At the beginning of it all my tutor, the gnome from Anvilmar, admitted to baiting me. He said he had seen a reminder of his own youth in me, and wished to usher me along the trail towards greatness. My mind was in great turmoil at first, overcoming the morals of a conservative magical society was no easy task, and to help in my trials I denied myself all possessions which linked me to Dalaran. Only now have I assumed them again, as I begin my journey home.

My teacher told me I have learned quickly. As I took my leave of his hospitality this morning he referred me to demonologists who would aid me in my pursuit of that fascinating field.
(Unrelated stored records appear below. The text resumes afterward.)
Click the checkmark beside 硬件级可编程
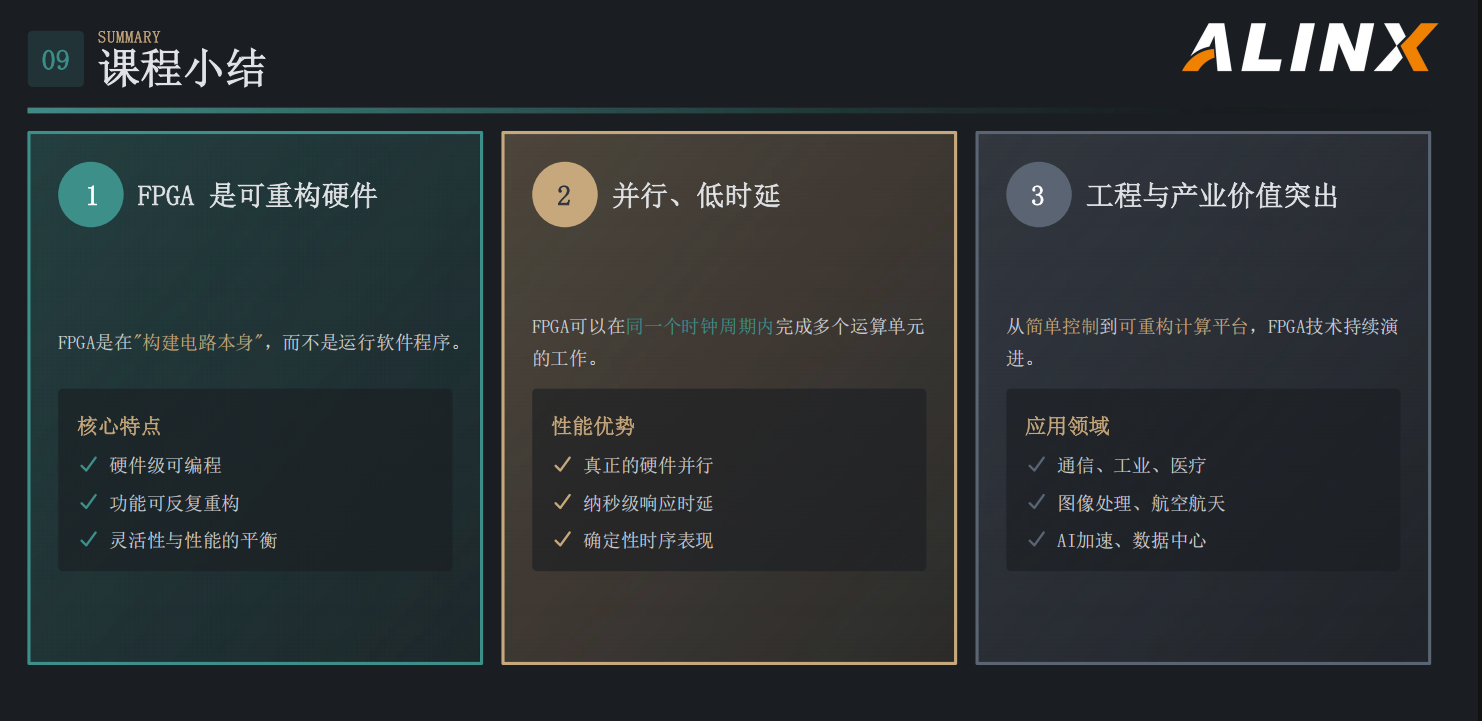This screenshot has height=721, width=1482. pyautogui.click(x=88, y=465)
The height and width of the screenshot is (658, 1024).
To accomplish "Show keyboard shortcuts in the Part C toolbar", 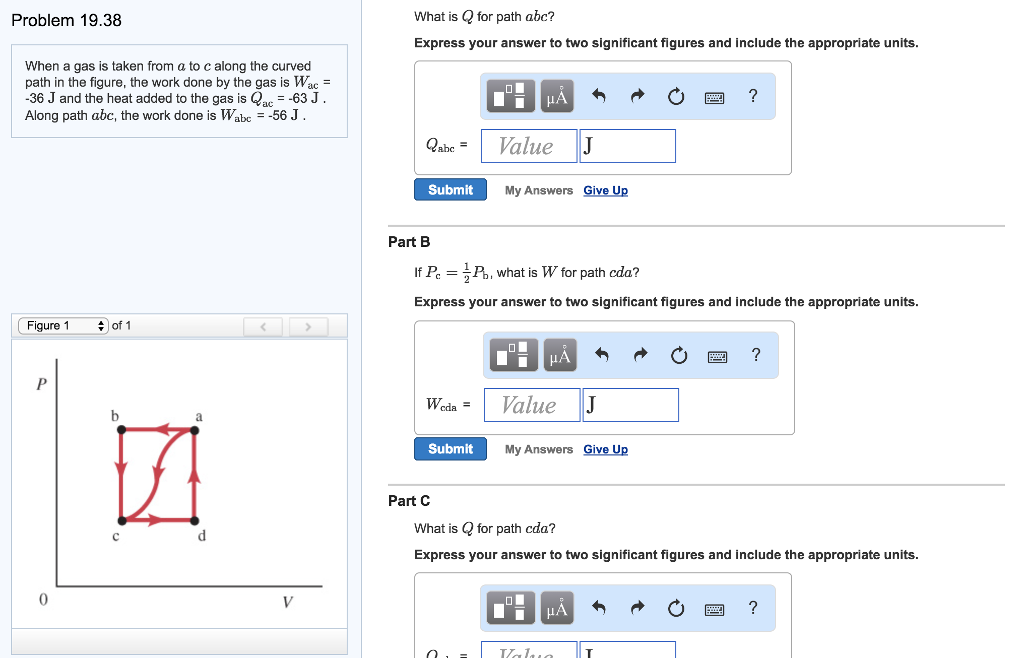I will pyautogui.click(x=713, y=608).
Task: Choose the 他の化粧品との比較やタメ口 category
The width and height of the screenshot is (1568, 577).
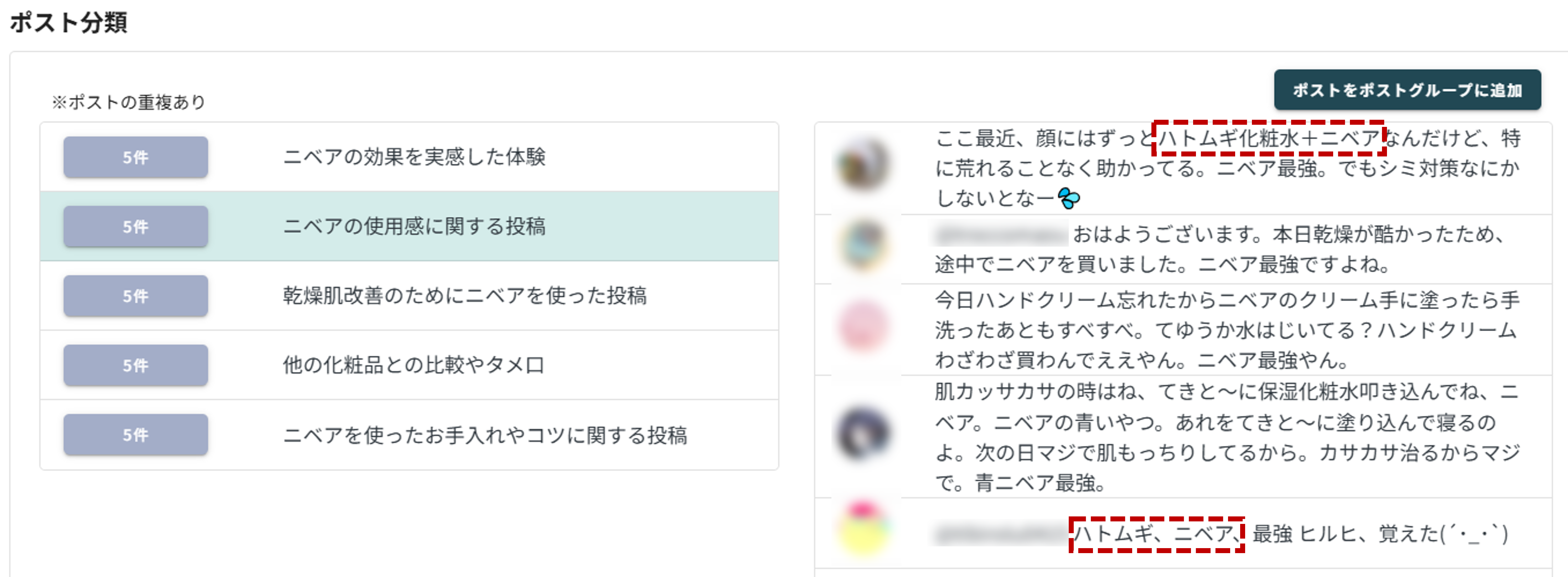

None that he could point me towards lived in Dalaran, but a good coven existed in Stormwind, he claimed, as well as a group of Warlocks in Ratchet. I, however, have no particular interest to become entangled in the social channels of my new found trade. I expressed this to my tutor, though he insisted I commit his references to my memory besides.

I am empowered, but not for my own good. I have resolved to use this art to better the world. I wish nothing more then to make a difference. I am no longer amongst the masses of common magi, I am greater and grander then any of my conservative peers. All shall see the grandeur of my knowledge and know the foolishness of not studying this craft themselves. When my time comes, in the light of day I shall walk tall and the true power of magic will by evident to all those who might gaze upon me.

I look forward to keeping up this journal again. I must cease my writing now, for the Imp has finished cooking my meal and I am famished from the day's journey out of the valley.